EXERCISE -> Edit the records from the line with "Collapse the Información panel arrow" up to and including the line with "click(1361, 53)", replacing "panel arrow" with "sidebar arrow" and leaving everything else unchanged. Give only these lines, and omit the pictures.

LISTED ENTRIES ->
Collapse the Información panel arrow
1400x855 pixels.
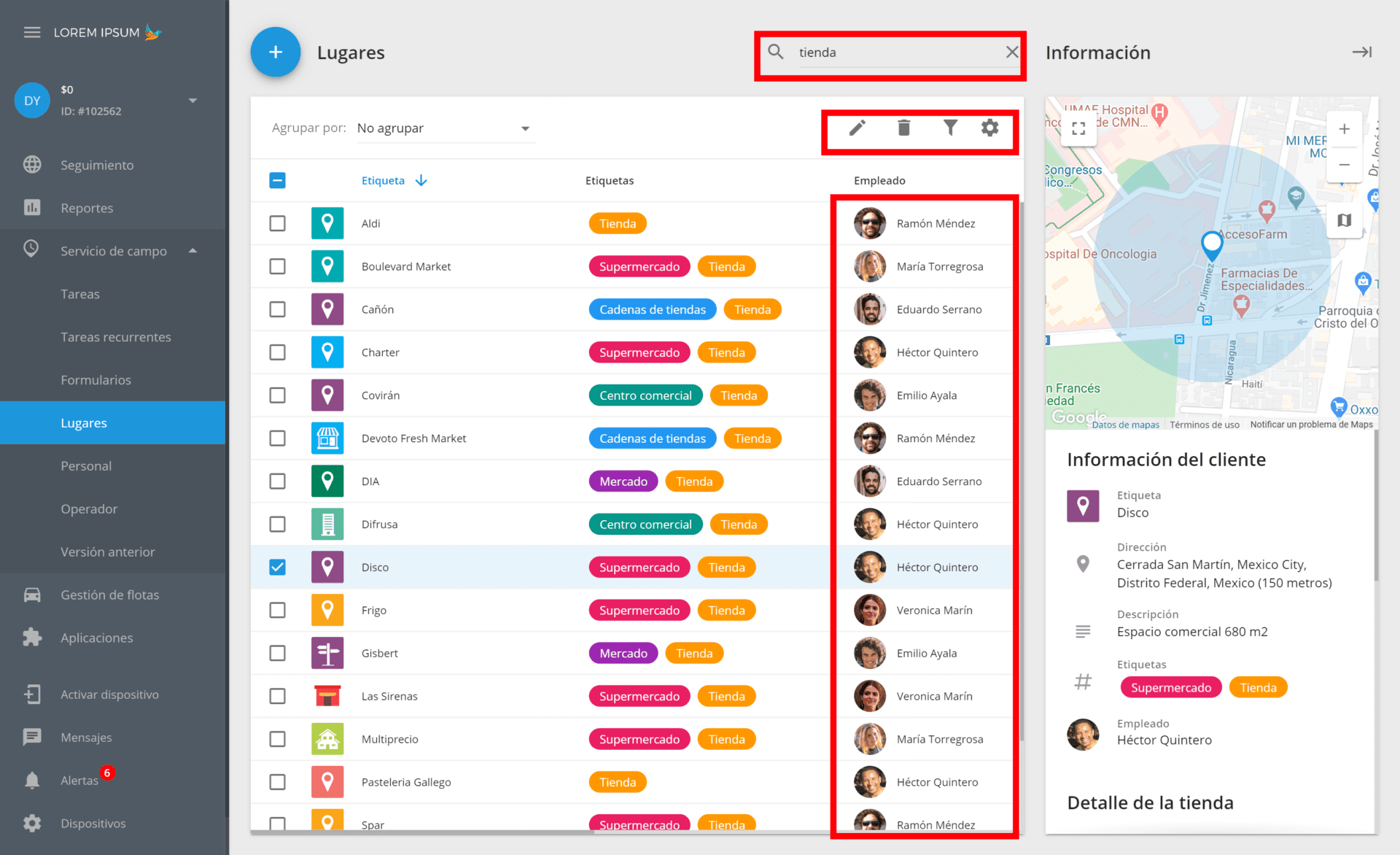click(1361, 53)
--
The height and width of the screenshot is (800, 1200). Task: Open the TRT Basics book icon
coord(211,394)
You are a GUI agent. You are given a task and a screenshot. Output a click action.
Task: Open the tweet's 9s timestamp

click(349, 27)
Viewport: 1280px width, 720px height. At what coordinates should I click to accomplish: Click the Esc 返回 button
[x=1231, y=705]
==
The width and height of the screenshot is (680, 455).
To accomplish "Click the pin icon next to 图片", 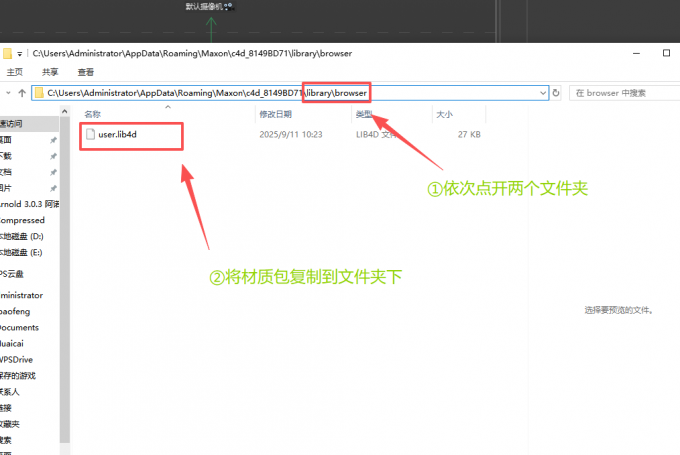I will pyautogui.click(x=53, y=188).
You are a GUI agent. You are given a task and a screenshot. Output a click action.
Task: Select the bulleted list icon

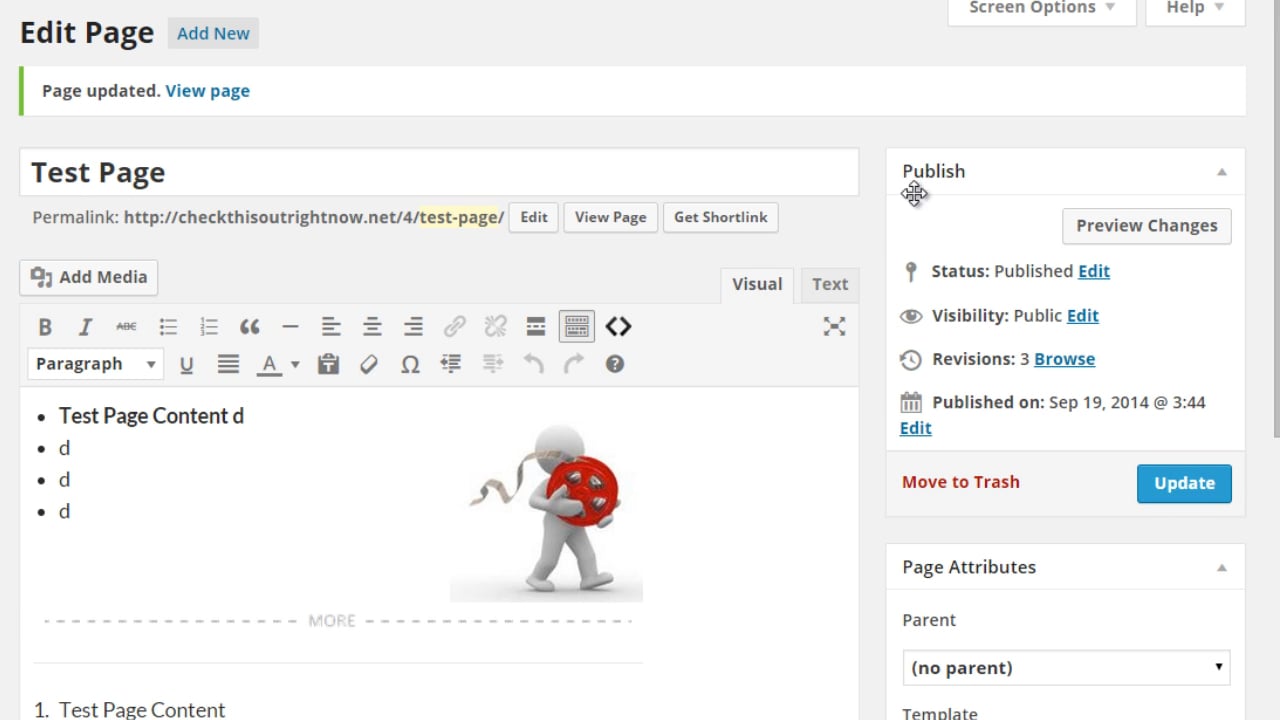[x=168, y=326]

WRITTEN RESPONSE ->
Collapse the Información sidebar arrow
1400x855 pixels.
click(1361, 53)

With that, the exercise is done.